*** Opening INPUT FOR THIS TASK ***

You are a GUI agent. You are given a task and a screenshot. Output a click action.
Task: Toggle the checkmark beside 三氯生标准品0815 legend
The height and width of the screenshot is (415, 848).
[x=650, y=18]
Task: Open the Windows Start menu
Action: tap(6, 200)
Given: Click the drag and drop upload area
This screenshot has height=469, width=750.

*** Closing INPUT FOR THIS TASK ***
*** Opening INPUT FOR THIS TASK ***

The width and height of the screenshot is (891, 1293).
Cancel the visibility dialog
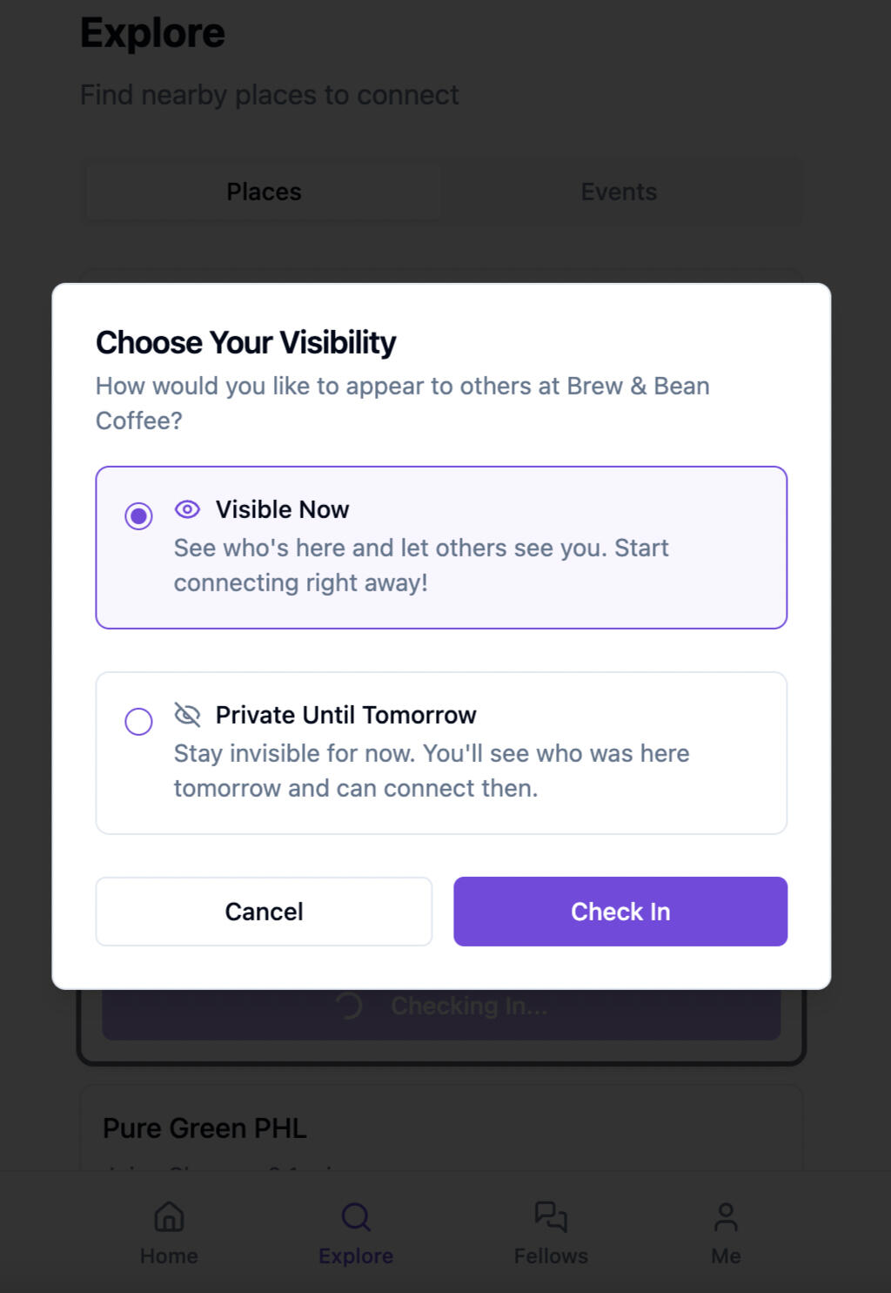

*** Closing INPUT FOR THIS TASK ***

Reproduce exactly the stretch of the material above that starts at the line with "You are a GUI" and ends at the line with "This screenshot has height=469, width=750.", both included, and nothing else.

You are a GUI agent. You are given a task and a screenshot. Output a click action.
Task: Toggle the checkmark beside 三氯生标准品0815 legend
The height and width of the screenshot is (415, 848).
[x=650, y=18]
Task: Open the Windows Start menu
Action: tap(6, 200)
Given: Click the drag and drop upload area
This screenshot has height=469, width=750.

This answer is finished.